= WORK REQUIRED =
Take the line that contains "Jammu & Kashmir (214, 108)" as the first line and the final line of the records as the last; return exactly those lines and the lines between.

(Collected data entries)
━━━━━━━━━━
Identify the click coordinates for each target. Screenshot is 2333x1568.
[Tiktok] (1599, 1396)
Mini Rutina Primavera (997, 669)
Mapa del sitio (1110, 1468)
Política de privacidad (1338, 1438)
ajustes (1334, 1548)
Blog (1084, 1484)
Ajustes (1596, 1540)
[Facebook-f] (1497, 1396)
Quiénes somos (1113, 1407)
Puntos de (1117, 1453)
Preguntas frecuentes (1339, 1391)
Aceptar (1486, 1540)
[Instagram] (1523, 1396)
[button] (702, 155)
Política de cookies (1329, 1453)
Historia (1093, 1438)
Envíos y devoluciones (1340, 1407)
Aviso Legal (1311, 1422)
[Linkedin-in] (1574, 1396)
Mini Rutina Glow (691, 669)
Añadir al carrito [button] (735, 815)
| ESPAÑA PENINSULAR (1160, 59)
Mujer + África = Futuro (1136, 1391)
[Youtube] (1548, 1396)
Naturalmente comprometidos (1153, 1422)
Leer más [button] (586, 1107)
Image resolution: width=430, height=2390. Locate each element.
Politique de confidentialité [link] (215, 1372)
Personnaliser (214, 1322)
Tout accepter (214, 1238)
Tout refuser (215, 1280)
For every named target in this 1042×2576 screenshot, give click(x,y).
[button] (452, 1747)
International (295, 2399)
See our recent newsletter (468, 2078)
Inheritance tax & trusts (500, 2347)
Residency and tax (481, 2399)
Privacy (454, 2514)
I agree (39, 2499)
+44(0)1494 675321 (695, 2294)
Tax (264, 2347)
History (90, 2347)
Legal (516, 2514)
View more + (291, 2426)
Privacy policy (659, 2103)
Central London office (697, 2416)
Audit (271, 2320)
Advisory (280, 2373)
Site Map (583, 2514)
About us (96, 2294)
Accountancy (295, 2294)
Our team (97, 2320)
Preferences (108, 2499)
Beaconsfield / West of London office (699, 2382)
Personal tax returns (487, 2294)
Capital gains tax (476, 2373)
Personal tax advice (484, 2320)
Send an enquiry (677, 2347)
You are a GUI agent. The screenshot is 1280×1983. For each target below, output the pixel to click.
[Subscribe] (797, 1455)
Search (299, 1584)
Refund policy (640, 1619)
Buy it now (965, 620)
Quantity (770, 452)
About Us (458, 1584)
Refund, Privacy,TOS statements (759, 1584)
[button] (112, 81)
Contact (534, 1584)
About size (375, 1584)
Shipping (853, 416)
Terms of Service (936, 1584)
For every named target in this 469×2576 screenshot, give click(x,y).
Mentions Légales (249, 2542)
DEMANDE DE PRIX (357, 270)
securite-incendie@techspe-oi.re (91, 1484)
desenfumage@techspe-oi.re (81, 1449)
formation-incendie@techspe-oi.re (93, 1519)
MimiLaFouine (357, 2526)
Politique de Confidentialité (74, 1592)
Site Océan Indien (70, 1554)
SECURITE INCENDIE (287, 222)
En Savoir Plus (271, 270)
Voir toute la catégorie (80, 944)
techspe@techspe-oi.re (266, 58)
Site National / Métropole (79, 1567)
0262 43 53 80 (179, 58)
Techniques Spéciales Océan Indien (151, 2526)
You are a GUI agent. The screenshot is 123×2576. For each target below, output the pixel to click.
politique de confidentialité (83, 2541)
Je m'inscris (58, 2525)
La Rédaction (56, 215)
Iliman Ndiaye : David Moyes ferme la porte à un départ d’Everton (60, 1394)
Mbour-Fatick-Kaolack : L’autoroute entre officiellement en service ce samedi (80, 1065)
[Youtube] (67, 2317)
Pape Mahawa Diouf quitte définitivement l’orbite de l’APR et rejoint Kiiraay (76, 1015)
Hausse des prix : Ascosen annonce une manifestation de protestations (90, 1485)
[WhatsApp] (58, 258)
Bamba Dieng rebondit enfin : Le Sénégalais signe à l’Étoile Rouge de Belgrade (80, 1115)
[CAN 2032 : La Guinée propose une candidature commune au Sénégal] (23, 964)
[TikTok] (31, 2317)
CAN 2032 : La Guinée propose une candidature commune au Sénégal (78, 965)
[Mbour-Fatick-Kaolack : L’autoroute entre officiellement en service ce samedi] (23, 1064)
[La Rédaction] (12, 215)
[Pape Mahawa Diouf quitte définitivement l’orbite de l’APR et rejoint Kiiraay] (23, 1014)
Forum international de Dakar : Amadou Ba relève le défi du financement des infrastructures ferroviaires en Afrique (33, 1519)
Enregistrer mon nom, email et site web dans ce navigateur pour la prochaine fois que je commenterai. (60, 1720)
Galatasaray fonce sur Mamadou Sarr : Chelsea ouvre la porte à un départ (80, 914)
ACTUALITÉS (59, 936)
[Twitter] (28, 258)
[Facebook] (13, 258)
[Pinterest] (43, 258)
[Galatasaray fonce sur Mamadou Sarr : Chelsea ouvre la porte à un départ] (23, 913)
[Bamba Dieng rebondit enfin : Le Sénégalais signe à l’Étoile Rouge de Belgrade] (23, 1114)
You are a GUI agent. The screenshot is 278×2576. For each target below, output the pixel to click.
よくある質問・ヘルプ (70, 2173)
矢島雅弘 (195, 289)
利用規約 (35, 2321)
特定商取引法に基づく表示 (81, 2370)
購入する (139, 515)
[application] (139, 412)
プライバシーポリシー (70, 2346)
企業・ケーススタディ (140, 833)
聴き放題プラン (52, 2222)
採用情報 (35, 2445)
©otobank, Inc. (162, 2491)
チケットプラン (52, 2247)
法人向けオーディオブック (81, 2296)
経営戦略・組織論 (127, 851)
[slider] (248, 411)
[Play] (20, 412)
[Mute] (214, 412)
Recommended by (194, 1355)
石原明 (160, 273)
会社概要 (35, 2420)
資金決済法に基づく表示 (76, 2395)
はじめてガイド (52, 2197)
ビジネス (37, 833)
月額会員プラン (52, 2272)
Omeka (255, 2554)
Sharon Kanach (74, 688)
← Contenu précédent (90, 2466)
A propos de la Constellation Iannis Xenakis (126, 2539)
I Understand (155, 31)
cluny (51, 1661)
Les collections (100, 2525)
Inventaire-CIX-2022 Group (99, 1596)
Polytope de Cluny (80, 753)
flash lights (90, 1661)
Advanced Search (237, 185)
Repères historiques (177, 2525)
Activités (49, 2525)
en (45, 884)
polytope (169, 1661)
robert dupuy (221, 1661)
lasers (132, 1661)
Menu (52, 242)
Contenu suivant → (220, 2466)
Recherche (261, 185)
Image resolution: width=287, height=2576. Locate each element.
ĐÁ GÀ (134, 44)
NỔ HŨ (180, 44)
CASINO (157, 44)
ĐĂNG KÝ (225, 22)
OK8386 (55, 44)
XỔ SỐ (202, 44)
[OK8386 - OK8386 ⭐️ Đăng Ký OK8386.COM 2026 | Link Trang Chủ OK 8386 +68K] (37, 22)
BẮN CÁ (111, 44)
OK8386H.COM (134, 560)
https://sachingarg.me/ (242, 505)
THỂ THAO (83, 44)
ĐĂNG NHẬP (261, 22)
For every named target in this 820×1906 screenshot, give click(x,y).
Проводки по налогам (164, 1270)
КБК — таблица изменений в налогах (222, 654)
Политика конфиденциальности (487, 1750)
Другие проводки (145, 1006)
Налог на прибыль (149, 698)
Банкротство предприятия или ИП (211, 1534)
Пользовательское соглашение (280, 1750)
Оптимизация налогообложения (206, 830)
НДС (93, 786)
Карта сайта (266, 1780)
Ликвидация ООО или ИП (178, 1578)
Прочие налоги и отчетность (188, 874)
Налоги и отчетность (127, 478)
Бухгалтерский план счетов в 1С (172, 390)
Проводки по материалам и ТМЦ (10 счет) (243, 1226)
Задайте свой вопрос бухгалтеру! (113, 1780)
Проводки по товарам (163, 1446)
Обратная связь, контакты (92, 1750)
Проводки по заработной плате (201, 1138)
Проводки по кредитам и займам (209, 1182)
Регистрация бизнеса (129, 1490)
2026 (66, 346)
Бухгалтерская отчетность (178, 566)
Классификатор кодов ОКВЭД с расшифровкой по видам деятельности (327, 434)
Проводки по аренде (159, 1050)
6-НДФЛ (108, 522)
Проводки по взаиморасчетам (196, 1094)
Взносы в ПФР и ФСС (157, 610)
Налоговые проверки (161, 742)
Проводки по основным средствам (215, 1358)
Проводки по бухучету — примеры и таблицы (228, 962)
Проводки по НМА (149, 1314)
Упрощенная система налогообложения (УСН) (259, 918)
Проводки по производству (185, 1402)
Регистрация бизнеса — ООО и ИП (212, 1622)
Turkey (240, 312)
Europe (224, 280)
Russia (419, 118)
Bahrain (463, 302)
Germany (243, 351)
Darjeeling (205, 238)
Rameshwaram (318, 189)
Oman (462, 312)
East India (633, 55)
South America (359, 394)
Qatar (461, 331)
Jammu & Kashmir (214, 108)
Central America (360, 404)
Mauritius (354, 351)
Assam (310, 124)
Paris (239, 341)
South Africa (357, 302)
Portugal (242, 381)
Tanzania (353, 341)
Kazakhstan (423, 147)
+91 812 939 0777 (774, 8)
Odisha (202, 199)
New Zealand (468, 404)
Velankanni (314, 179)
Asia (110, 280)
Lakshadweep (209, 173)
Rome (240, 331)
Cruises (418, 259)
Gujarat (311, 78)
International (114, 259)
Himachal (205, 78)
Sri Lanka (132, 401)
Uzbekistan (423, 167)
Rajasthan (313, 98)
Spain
━━━━━━━━━━
= EXERCISE RESPONSE =
Jammu & Kashmir (214, 108)
Central America (360, 404)
Mauritius (354, 351)
Assam (310, 124)
Paris (239, 341)
South Africa (357, 302)
Portugal (242, 381)
Tanzania (353, 341)
Kazakhstan (423, 147)
+91 812 939 0777 (774, 8)
Odisha (202, 199)
New Zealand (468, 404)
Velankanni (314, 179)
Asia (110, 280)
Lakshadweep (209, 173)
Rome (240, 331)
Cruises (418, 259)
Gujarat (311, 78)
International (114, 259)
Himachal (205, 78)
Sri Lanka (132, 401)
Uzbekistan (423, 167)
Rajasthan (313, 98)
Spain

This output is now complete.